The series begins not unlike the pilot of HBO’s much-maligned “The Newsroom.” In a crowded auditorium in 1947, a young woman poses a question to Dior, who has just released his “New Look” collection to the public: is it true that while working for Lucien Lelong (John Malkovich) during the war, Dior helped create gowns for the wives and girlfriends of Nazis occupying Paris, while Coco Chanel closed her boutique out of patriotic loyalty? Dior hesitates to answer, and the next 10 episodes reveal why. Yes, Lelong kept his couture house open even when German troops invaded France, and though he designed nothing himself, he employed artists like Dior and Pierre Balmain (Thomas Boitevin) to provide dresses for the Nazis who knocked at his door. Credit where credit is due, this decision raises interesting questions about what antifascism can and/or should look like. Lelong is not happy about supplying fashion to Nazi women, but makes the decision to cooperate not only because it prevents his workers from sliding into homelessness, but also keeps alive some semblance of the historic reputation of Paris as the fashion capital of the world.

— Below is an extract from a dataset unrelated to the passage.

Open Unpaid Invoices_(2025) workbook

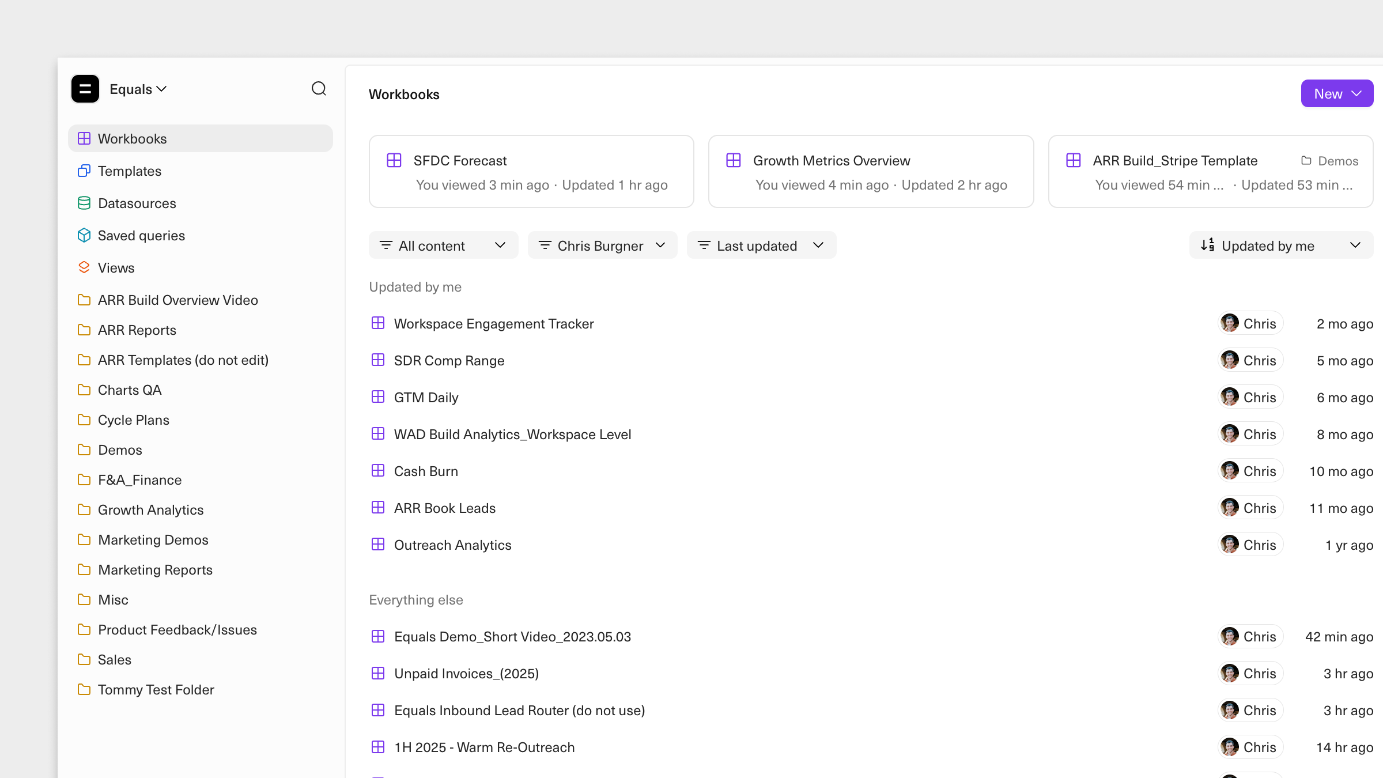click(466, 673)
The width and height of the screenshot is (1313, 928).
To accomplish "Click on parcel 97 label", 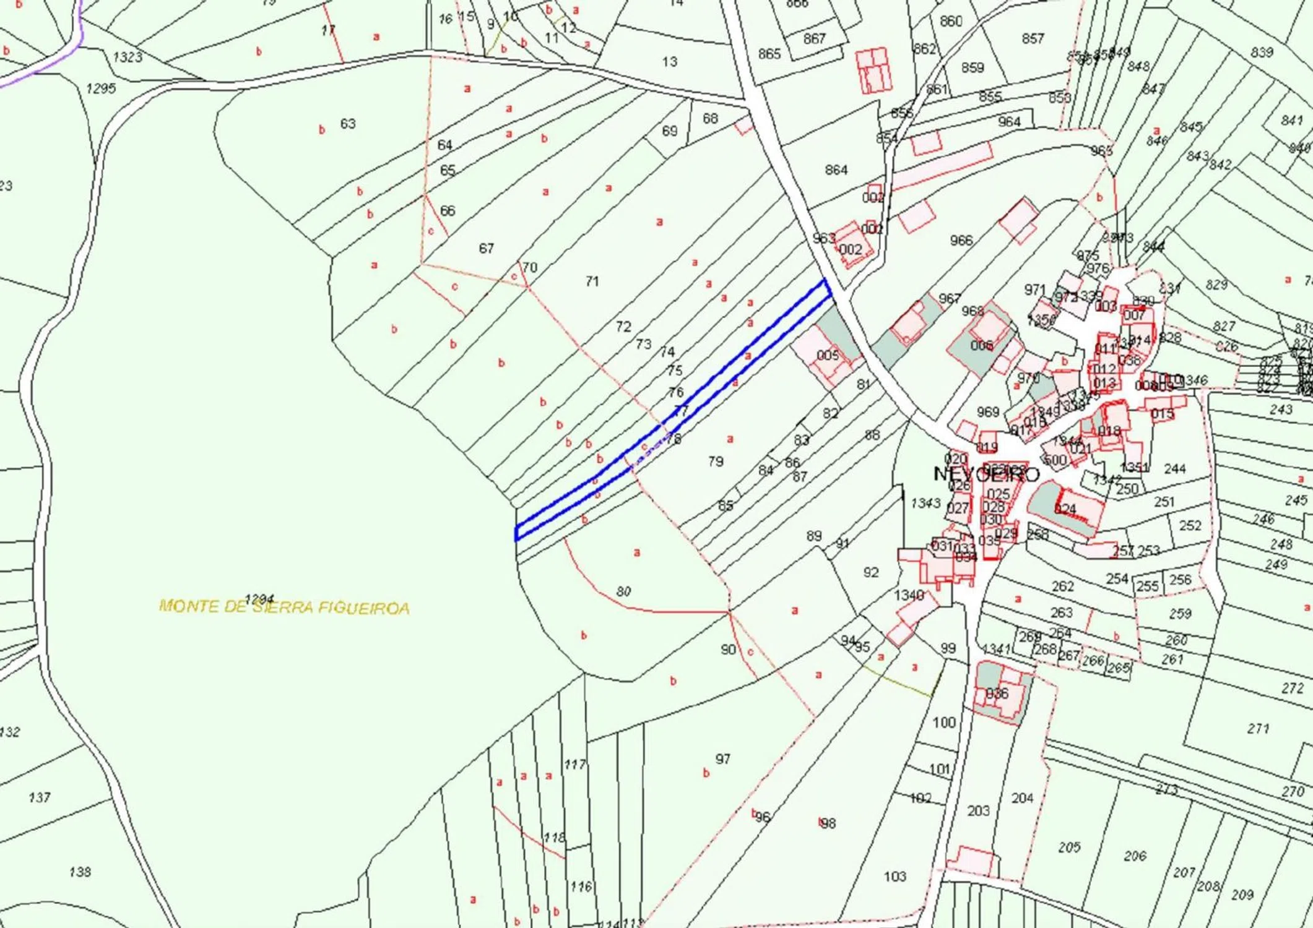I will pos(722,758).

Complicating this thorny issue is Dior’s sister Catherine (Maisie Williams, fierce and heartbreaking in the part), a fearless member of the French Resistance, to whom Christian hands his paychecks, which help pay for her comrades’ operations and weapons. Catherine’s arrest, torture, and eventual imprisonment at Ravensbrück concentration camp is captured in harrowing detail. Williams is more than capable of handling the role, conveying with ramrod clarity the young Miss Dior’s commitment to anti-fascism. Equally moving is Catherine’s postwar journey, as an emaciated husk of herself, screaming in her sleep, and battling amnesia due to malnutrition. Mendelsohn and Williams play well off each other, creating a fine balance between Christian’s delicate interiority and Catherine’s steely exterior.
Parallel to the Diors’ tale is that of Coco Chanel. There is little about her arc in the series that is not in complete contrast to the truth. (Perhaps that’s why “Inspired by true events” flashes across the screen before each episode, like a dilapidated house on Zillow being sold “as is.”) In the series, Chanel closes her boutique because — according to her — an evil phalanx, including partners known as the Wertheimer Brothers (Charles Berling and Jérôme Robart), have seized control of her business. Only out of desperation does she use the Nazi connections of her dear friend Baron Vaufreland (Christopher Buchholz) to secure the release of her nephew André (Joseph Olivennes) from Nazi custody, an act which German military intelligence operative Gunther von Dincklage (Claes Bang) uses to secure her future cooperation as an agent for the Third Reich. Chanel is frightened to receive and forced to obey orders from General Walter Schellenberg (Jannis Niewöhner, having some fun with the role), head of German military intelligence. None of this is even remotely true. In reality, Chanel, an open anti-semite and homophobe since at least 1923, closed her boutique, saying publicly that “it was not a time for fashion,” a decision which allowed her to fire 4000 workers who had participated in a French general strike in 1936, and invoked “Aryan laws” to successfully wrest control of her company back from the Wertheimer Brothers. Baron Vaufreland was a Nazi recruiter, and von Dincklage was Chanel’s lover, and assisted in her installment at the Hotel Ritz during the occupation of Paris. She gladly worked with Schellenberg as part of Operation Modellhut, a 1943 Nazi plot to send plans for a separate peace, behind Hitler’s back, to Prime Minister Winston Churchill in Madrid; Chanel even paid for Schellenberg’s medical and living expenses after the war.